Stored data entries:
+ + + + +

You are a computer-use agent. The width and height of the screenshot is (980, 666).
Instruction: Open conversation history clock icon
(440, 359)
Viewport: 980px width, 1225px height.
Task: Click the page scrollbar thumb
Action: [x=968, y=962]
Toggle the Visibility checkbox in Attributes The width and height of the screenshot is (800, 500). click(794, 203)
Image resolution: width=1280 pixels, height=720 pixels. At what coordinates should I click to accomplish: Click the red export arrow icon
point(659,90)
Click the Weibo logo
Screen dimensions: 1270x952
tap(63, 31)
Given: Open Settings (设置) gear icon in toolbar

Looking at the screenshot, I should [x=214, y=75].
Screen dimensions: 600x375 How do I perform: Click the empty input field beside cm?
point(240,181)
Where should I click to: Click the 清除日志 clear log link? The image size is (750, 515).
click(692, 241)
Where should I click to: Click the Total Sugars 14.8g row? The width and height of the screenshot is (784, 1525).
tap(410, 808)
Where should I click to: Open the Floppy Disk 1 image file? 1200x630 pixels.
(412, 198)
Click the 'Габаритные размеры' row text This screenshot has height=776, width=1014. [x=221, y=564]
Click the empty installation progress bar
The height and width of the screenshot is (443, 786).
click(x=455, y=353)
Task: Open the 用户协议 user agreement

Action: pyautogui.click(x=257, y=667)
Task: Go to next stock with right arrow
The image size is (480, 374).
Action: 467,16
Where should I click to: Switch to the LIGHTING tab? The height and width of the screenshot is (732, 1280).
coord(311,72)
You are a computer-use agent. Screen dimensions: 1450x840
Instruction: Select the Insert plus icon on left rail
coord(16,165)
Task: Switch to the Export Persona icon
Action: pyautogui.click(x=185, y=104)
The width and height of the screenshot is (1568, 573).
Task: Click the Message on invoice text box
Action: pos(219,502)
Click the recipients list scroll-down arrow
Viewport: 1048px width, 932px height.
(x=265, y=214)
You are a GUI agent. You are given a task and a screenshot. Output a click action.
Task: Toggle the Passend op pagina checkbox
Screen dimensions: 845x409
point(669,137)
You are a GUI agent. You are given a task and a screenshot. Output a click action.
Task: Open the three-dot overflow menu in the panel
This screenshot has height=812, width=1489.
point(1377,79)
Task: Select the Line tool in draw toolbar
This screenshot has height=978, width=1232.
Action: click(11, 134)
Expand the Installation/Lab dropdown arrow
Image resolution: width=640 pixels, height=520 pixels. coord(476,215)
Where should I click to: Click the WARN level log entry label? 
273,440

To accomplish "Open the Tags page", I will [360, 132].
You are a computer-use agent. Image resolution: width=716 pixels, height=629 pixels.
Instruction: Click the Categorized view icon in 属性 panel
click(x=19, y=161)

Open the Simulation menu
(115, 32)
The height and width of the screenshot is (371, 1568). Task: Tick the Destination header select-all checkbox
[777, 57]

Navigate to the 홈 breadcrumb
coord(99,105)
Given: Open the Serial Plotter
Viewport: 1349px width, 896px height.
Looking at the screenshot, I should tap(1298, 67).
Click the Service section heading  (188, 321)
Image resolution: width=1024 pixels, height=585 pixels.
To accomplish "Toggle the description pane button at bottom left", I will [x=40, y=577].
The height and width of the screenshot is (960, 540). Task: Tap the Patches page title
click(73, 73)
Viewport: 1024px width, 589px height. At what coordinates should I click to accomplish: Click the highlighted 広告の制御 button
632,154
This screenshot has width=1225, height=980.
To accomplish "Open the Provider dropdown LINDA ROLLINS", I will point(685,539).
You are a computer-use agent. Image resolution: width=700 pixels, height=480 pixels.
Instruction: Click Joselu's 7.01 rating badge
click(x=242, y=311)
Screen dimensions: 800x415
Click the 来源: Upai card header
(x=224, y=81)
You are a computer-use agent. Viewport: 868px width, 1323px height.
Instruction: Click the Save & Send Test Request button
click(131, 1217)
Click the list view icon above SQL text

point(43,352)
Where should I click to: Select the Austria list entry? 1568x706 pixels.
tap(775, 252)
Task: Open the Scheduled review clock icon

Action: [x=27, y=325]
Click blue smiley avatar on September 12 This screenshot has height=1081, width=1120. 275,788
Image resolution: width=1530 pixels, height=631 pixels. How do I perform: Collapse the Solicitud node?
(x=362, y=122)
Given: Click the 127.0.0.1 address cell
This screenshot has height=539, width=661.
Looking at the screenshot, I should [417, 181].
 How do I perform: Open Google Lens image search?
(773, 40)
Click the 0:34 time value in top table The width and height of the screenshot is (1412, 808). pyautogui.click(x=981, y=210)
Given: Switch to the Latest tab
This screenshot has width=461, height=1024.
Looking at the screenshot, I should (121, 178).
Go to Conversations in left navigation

+ + + + +

• [About this exercise]: Write all of the records out exactly, including every line.

• [Answer for the task]:
You are a computer-use agent. The width and height of the screenshot is (980, 666).
Instruction: Open conversation history clock icon
(440, 359)
Viewport: 980px width, 1225px height.
Task: Click the page scrollbar thumb
Action: [x=968, y=962]
Toggle the Visibility checkbox in Attributes The width and height of the screenshot is (800, 500). click(794, 203)
Image resolution: width=1280 pixels, height=720 pixels. At what coordinates should I click to accomplish: Click the red export arrow icon
point(659,90)
Click the Weibo logo
Screen dimensions: 1270x952
tap(63, 31)
Given: Open Settings (设置) gear icon in toolbar

Looking at the screenshot, I should [x=214, y=75].
Screen dimensions: 600x375 How do I perform: Click the empty input field beside cm?
point(240,181)
Where should I click to: Click the 清除日志 clear log link? The image size is (750, 515).
click(692, 241)
Where should I click to: Click the Total Sugars 14.8g row? The width and height of the screenshot is (784, 1525).
tap(410, 808)
Where should I click to: Open the Floppy Disk 1 image file? 1200x630 pixels.
(412, 198)
Click the 'Габаритные размеры' row text This screenshot has height=776, width=1014. [x=221, y=564]
Click the empty installation progress bar
The height and width of the screenshot is (443, 786).
click(x=455, y=353)
Task: Open the 用户协议 user agreement

Action: pyautogui.click(x=257, y=667)
Task: Go to next stock with right arrow
The image size is (480, 374).
Action: 467,16
Where should I click to: Switch to the LIGHTING tab? The height and width of the screenshot is (732, 1280).
coord(311,72)
You are a computer-use agent. Screen dimensions: 1450x840
Instruction: Select the Insert plus icon on left rail
coord(16,165)
Task: Switch to the Export Persona icon
Action: pyautogui.click(x=185, y=104)
The width and height of the screenshot is (1568, 573).
Task: Click the Message on invoice text box
Action: pos(219,502)
Click the recipients list scroll-down arrow
Viewport: 1048px width, 932px height.
(x=265, y=214)
You are a GUI agent. You are given a task and a screenshot. Output a click action.
Task: Toggle the Passend op pagina checkbox
Screen dimensions: 845x409
point(669,137)
You are a GUI agent. You are given a task and a screenshot. Output a click action.
Task: Open the three-dot overflow menu in the panel
This screenshot has height=812, width=1489.
point(1377,79)
Task: Select the Line tool in draw toolbar
This screenshot has height=978, width=1232.
Action: click(11, 134)
Expand the Installation/Lab dropdown arrow
Image resolution: width=640 pixels, height=520 pixels. coord(476,215)
Where should I click to: Click the WARN level log entry label? 
273,440

To accomplish "Open the Tags page", I will [360, 132].
You are a computer-use agent. Image resolution: width=716 pixels, height=629 pixels.
Instruction: Click the Categorized view icon in 属性 panel
click(x=19, y=161)

Open the Simulation menu
(115, 32)
The height and width of the screenshot is (371, 1568). Task: Tick the Destination header select-all checkbox
[777, 57]

Navigate to the 홈 breadcrumb
coord(99,105)
Given: Open the Serial Plotter
Viewport: 1349px width, 896px height.
Looking at the screenshot, I should tap(1298, 67).
Click the Service section heading  (188, 321)
Image resolution: width=1024 pixels, height=585 pixels.
To accomplish "Toggle the description pane button at bottom left", I will [x=40, y=577].
The height and width of the screenshot is (960, 540). Task: Tap the Patches page title
click(73, 73)
Viewport: 1024px width, 589px height. At what coordinates should I click to accomplish: Click the highlighted 広告の制御 button
632,154
This screenshot has width=1225, height=980.
To accomplish "Open the Provider dropdown LINDA ROLLINS", I will point(685,539).
You are a computer-use agent. Image resolution: width=700 pixels, height=480 pixels.
Instruction: Click Joselu's 7.01 rating badge
click(x=242, y=311)
Screen dimensions: 800x415
Click the 来源: Upai card header
(x=224, y=81)
You are a computer-use agent. Viewport: 868px width, 1323px height.
Instruction: Click the Save & Send Test Request button
click(131, 1217)
Click the list view icon above SQL text

point(43,352)
Where should I click to: Select the Austria list entry? 1568x706 pixels.
tap(775, 252)
Task: Open the Scheduled review clock icon

Action: [x=27, y=325]
Click blue smiley avatar on September 12 This screenshot has height=1081, width=1120. 275,788
Image resolution: width=1530 pixels, height=631 pixels. How do I perform: Collapse the Solicitud node?
(x=362, y=122)
Given: Click the 127.0.0.1 address cell
This screenshot has height=539, width=661.
Looking at the screenshot, I should [417, 181].
 How do I perform: Open Google Lens image search?
(773, 40)
Click the 0:34 time value in top table The width and height of the screenshot is (1412, 808). pyautogui.click(x=981, y=210)
Given: Switch to the Latest tab
This screenshot has width=461, height=1024.
Looking at the screenshot, I should (121, 178).
Go to Conversations in left navigation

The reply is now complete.